* _Task objective_:
Set out the material below as a Markdown table with the columns No. and Text, giving each non-blank line its own numbered row and leaving out the pictures.

* _Listed entries_:
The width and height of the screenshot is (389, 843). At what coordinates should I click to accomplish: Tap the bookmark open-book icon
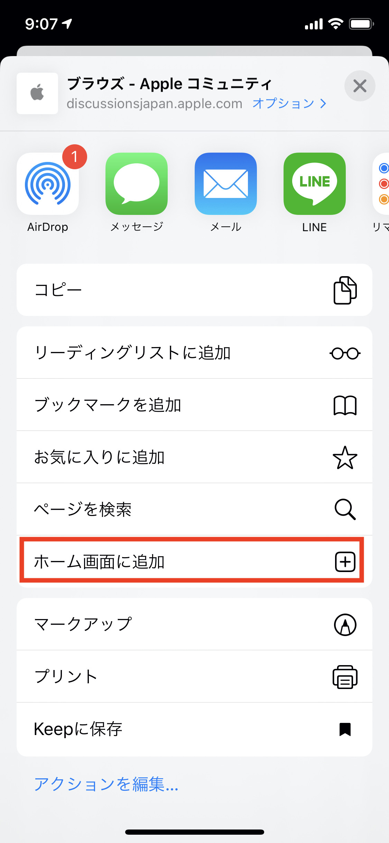pos(345,405)
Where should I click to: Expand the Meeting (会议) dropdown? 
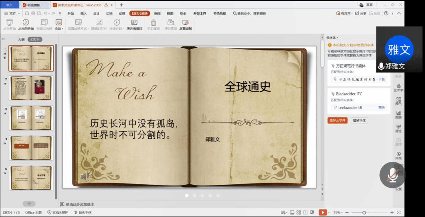pyautogui.click(x=59, y=24)
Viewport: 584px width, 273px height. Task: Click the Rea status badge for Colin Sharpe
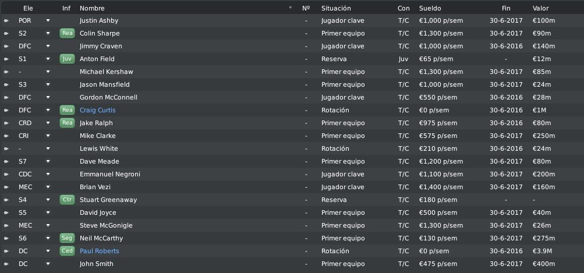click(67, 33)
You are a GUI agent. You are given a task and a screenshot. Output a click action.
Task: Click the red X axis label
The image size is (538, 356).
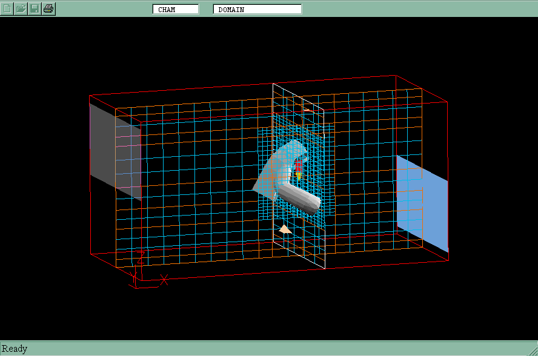coord(164,279)
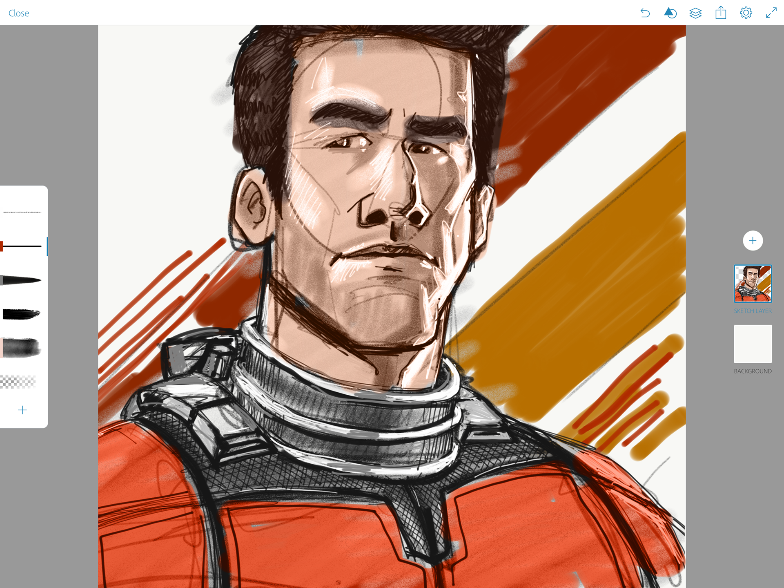Click the BACKGROUND label text
The image size is (784, 588).
click(x=753, y=371)
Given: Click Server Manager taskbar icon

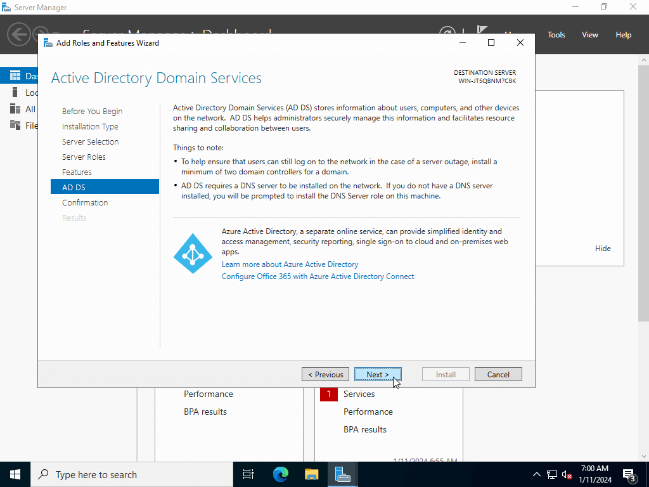Looking at the screenshot, I should [x=342, y=474].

* _Result of the task_:
| No. | Text |
|---|---|
| 1 | The width and height of the screenshot is (389, 843). At what coordinates should I click to accomplish: Tap the bookmark open-book icon |
| 2 | pos(345,405) |
| 3 | Where should I click to: Expand the Meeting (会议) dropdown?  |
| 4 | pyautogui.click(x=59, y=24) |
| 5 | Viewport: 584px width, 273px height. Task: Click the Rea status badge for Colin Sharpe |
| 6 | click(67, 33) |
| 7 | You are a GUI agent. You are given a task and a screenshot. Output a click action. |
| 8 | Task: Click the red X axis label |
| 9 | The image size is (538, 356). |
| 10 | coord(164,279) |
| 11 | Click the BACKGROUND label text |
| 12 | The image size is (784, 588). |
| 13 | click(x=753, y=371) |
| 14 | Given: Click Server Manager taskbar icon |
| 15 | Looking at the screenshot, I should [x=342, y=474]. |